Assigned task:
Below are lines of data; count those that contain "Orquestra" and give the total alone.

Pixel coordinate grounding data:
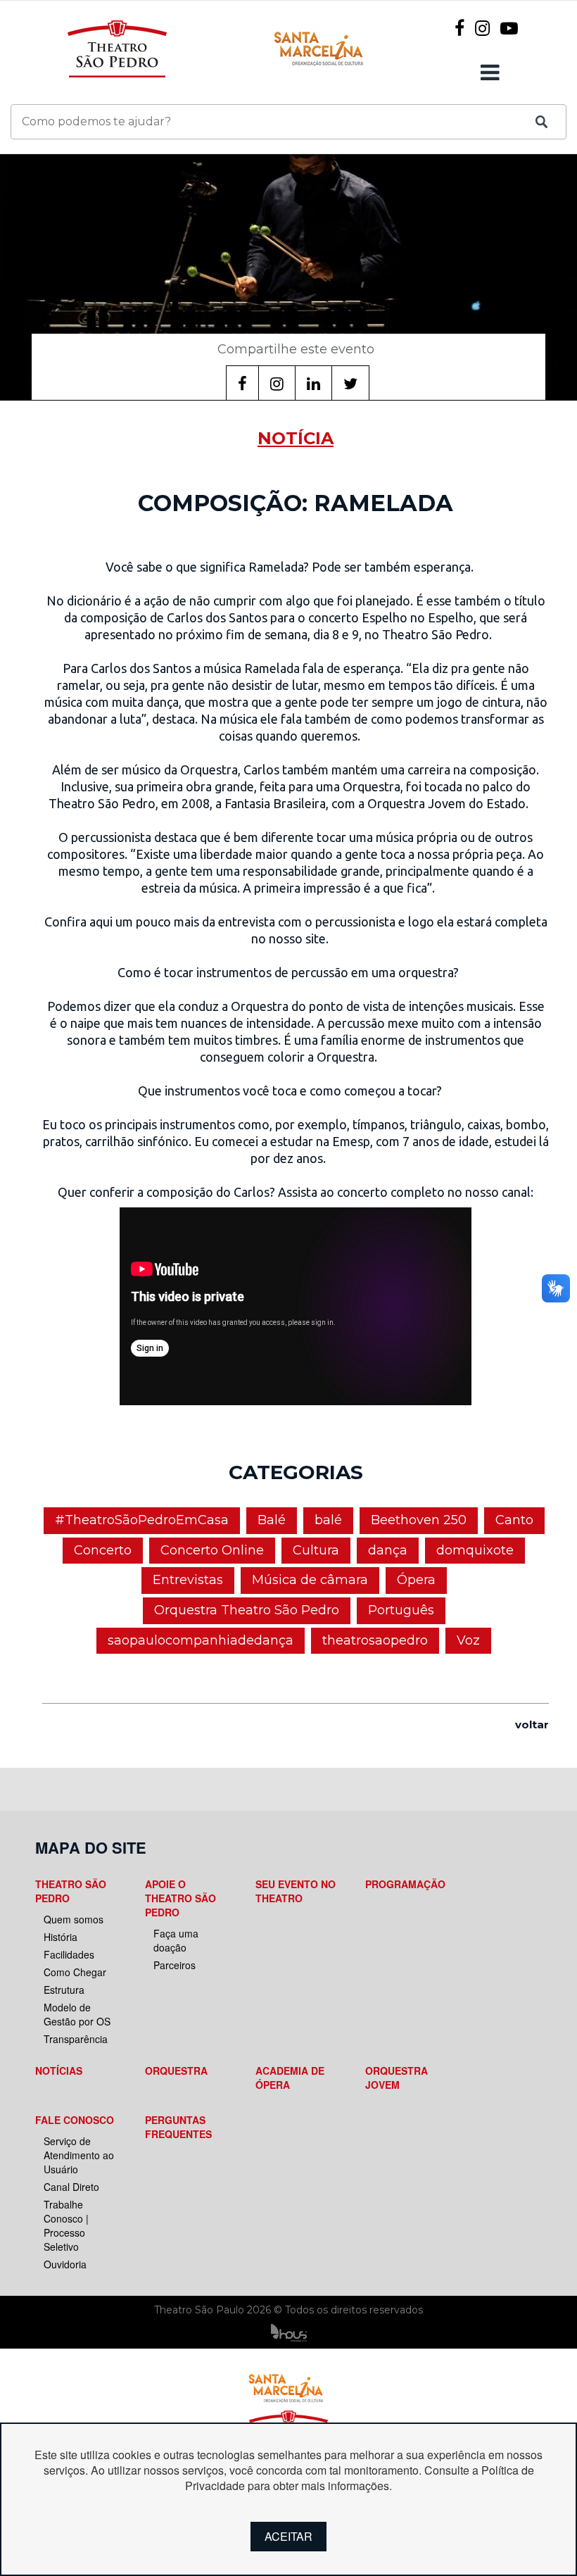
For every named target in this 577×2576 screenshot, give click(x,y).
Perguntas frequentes (178, 2127)
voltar (532, 1724)
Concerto (103, 1550)
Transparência (76, 2039)
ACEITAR (288, 2536)
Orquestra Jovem (396, 2077)
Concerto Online (212, 1550)
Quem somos (73, 1919)
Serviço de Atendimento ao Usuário (79, 2155)
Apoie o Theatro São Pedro (180, 1898)
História (60, 1937)
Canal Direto (71, 2187)
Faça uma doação (175, 1940)
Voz (468, 1640)
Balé (272, 1520)
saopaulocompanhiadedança (200, 1640)
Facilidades (69, 1954)
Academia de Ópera (289, 2077)
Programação (405, 1884)
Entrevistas (188, 1580)
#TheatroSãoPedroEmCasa (142, 1520)
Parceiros (174, 1965)
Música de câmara (310, 1580)
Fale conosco (74, 2120)
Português (401, 1610)
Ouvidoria (65, 2264)
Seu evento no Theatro (295, 1891)
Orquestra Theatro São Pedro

Response for this exercise:
2